Problem statement — Return every line from the one with "The width and height of the screenshot is (535, 582)." through the one with "is (1253, 704).", inclusive, exactly as it appears below.

Recorded information —
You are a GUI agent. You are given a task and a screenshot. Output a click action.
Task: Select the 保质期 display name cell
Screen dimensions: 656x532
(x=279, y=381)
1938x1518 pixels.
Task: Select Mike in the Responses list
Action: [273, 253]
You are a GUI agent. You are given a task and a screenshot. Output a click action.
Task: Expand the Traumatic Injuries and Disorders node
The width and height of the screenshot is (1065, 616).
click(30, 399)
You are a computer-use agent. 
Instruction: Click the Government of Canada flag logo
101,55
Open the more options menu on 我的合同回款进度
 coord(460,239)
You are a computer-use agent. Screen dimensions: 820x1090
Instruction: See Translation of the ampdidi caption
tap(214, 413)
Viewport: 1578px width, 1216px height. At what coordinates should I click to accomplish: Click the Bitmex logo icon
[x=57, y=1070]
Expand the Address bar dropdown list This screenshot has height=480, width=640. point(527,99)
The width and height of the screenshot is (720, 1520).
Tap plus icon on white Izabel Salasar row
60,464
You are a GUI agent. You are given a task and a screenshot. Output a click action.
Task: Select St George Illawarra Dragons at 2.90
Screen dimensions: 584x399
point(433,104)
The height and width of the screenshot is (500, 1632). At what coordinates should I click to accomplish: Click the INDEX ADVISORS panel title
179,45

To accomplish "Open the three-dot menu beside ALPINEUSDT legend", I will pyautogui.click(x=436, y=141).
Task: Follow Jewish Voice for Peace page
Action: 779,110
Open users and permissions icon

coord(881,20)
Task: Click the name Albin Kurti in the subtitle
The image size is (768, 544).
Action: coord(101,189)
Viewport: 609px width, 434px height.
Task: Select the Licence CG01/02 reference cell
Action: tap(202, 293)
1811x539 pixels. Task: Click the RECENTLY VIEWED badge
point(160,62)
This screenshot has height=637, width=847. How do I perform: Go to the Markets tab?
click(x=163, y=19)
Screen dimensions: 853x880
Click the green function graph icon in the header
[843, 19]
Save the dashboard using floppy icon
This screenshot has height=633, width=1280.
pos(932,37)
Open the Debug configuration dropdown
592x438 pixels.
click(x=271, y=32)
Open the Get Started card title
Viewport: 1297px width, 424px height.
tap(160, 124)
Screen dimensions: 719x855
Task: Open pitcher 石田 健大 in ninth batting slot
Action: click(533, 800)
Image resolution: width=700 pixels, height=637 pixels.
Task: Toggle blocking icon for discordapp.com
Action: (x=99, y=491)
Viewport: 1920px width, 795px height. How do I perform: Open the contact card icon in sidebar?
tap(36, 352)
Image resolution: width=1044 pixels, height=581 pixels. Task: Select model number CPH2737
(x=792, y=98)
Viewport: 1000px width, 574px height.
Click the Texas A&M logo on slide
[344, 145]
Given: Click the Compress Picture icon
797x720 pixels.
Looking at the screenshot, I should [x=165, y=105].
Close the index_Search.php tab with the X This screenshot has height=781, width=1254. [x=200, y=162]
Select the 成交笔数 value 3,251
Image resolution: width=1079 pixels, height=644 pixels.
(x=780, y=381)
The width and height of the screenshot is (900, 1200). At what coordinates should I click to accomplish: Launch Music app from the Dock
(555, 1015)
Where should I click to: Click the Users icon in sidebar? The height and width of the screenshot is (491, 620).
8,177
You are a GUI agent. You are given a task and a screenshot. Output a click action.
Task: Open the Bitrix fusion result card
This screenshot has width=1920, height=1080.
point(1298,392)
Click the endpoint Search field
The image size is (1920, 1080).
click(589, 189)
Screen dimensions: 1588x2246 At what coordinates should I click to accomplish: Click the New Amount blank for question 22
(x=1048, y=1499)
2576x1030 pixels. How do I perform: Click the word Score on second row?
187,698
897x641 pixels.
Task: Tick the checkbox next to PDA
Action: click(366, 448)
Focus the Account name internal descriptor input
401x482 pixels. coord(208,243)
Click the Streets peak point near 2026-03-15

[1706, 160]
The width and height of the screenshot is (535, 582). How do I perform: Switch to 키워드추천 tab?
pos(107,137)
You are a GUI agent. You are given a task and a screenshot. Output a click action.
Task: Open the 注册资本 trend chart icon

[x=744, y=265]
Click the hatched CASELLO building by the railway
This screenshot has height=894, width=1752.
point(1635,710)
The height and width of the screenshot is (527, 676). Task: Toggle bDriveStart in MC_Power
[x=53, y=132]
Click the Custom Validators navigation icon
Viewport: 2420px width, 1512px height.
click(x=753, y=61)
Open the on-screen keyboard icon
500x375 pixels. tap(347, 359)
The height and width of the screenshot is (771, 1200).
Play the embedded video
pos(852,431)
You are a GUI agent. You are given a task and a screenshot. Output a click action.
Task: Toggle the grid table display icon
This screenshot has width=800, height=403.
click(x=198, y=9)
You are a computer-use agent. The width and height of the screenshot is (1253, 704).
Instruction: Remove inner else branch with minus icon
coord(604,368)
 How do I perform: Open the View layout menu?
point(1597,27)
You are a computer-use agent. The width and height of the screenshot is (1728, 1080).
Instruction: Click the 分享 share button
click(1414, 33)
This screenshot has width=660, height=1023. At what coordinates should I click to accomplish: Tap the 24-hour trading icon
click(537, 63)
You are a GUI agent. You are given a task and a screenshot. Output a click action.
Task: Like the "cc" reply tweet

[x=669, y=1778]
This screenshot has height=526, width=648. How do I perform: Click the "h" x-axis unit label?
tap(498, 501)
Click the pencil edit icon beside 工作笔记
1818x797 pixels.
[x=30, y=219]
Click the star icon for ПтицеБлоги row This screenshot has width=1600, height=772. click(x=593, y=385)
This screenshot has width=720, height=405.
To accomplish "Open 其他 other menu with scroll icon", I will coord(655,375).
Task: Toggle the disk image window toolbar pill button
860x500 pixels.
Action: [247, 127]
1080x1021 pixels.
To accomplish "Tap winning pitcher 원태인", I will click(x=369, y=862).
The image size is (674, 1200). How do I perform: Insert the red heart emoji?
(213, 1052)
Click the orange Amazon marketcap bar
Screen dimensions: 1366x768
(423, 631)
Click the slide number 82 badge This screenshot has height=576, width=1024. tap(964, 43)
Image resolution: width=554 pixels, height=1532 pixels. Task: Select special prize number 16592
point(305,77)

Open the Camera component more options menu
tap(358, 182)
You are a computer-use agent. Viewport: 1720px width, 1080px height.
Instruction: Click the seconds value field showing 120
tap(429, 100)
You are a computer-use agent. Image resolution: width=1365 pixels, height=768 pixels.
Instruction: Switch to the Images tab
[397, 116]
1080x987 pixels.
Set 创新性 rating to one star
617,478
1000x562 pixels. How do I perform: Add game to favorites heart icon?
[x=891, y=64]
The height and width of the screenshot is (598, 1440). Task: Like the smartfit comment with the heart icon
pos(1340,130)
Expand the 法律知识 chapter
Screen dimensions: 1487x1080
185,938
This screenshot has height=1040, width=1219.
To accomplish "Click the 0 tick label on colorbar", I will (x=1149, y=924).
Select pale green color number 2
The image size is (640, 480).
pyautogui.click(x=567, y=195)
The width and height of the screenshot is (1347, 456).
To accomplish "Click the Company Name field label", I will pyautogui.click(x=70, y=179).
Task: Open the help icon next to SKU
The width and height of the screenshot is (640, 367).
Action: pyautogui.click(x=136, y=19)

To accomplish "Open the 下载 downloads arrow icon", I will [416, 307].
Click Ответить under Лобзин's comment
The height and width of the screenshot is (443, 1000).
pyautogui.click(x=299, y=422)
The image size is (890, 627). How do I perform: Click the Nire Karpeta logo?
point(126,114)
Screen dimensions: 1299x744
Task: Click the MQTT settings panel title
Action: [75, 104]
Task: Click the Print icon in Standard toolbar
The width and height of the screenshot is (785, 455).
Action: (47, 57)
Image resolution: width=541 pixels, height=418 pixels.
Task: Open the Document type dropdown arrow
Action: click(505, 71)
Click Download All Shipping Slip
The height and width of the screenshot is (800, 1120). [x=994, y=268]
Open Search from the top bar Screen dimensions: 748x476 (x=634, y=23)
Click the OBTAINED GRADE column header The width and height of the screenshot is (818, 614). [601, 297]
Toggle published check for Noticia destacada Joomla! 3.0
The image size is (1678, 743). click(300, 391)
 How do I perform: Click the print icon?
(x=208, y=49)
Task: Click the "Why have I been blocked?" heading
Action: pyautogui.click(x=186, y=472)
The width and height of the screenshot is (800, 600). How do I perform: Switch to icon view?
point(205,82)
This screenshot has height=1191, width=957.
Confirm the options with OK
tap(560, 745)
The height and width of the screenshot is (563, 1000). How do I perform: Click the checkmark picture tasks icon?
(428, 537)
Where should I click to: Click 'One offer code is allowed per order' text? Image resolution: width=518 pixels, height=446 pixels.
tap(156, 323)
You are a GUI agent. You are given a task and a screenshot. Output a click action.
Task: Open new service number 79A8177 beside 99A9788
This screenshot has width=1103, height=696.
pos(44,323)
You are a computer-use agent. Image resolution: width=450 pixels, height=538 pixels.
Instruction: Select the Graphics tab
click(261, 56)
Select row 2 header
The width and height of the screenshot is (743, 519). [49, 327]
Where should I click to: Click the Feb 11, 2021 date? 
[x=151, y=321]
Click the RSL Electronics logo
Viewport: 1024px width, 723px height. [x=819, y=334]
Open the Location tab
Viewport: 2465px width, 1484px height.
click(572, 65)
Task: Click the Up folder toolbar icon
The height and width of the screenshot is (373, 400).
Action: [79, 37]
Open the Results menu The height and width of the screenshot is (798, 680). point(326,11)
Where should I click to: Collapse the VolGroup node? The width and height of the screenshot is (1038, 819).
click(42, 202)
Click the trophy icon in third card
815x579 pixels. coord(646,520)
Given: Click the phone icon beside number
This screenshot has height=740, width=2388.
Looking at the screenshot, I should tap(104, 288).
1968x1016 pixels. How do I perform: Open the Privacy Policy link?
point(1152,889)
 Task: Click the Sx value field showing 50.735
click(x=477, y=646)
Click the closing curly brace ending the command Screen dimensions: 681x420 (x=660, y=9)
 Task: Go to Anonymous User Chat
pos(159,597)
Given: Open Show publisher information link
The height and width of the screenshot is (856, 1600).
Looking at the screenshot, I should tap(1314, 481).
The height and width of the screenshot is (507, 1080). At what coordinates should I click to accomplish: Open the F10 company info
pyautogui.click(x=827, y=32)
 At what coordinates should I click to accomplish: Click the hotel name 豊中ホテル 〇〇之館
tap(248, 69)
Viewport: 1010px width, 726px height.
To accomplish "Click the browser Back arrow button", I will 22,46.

Task result —
The width and height of the screenshot is (535, 582). How do I perform: Switch to 키워드추천 tab?
pos(107,137)
You are a GUI agent. You are given a task and a screenshot. Output a click action.
Task: Open the 注册资本 trend chart icon

[x=744, y=265]
Click the hatched CASELLO building by the railway
This screenshot has height=894, width=1752.
point(1635,710)
The height and width of the screenshot is (527, 676). Task: Toggle bDriveStart in MC_Power
[x=53, y=132]
Click the Custom Validators navigation icon
Viewport: 2420px width, 1512px height.
click(x=753, y=61)
Open the on-screen keyboard icon
500x375 pixels. tap(347, 359)
The height and width of the screenshot is (771, 1200).
Play the embedded video
pos(852,431)
You are a GUI agent. You are given a task and a screenshot. Output a click action.
Task: Toggle the grid table display icon
This screenshot has width=800, height=403.
click(x=198, y=9)
You are a computer-use agent. The width and height of the screenshot is (1253, 704).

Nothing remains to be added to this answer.